Collect each line in the items below that contains the string "Click". Letter case matters.

"""

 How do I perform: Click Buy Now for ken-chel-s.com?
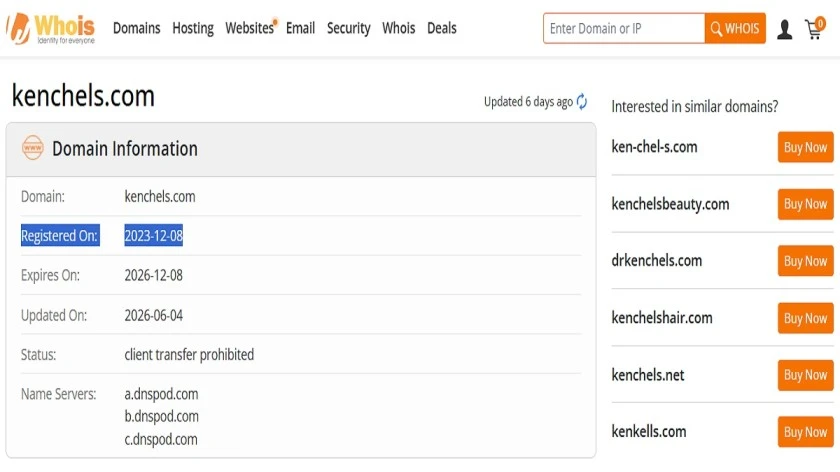coord(805,147)
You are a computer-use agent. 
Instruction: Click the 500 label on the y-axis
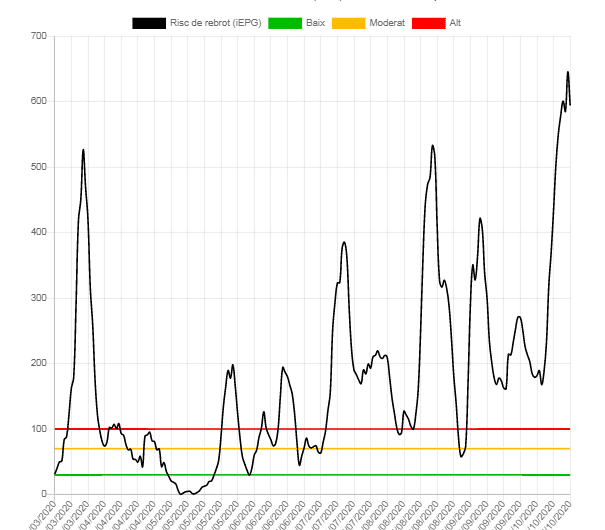39,167
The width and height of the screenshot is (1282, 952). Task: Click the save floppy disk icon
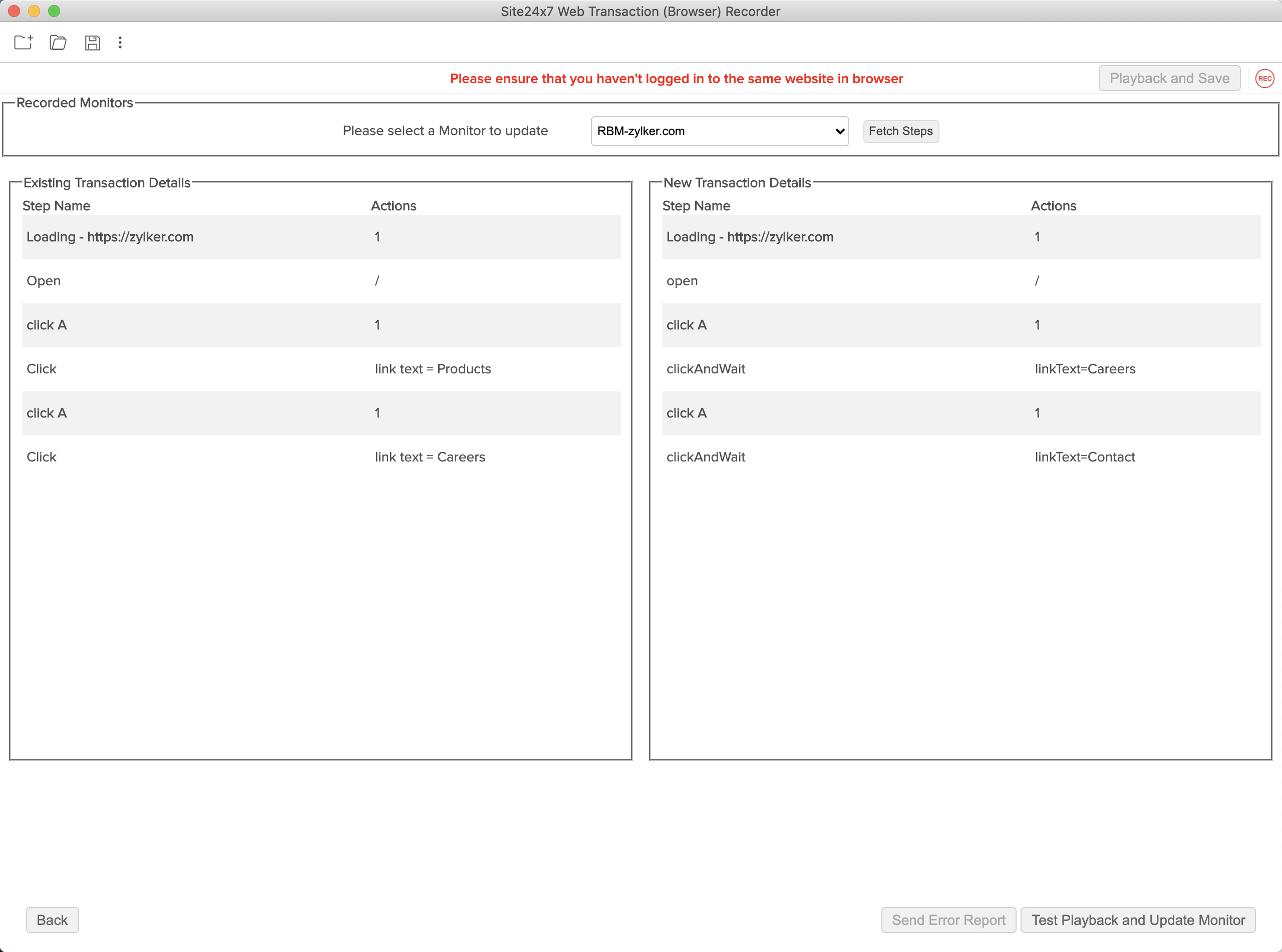[x=92, y=43]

"""

→ Result:
 How do I perform: Click Buy Now for ken-chel-s.com?
Instruction: Click the 500 label on the y-axis
The width and height of the screenshot is (1282, 952). Task: Click the save floppy disk icon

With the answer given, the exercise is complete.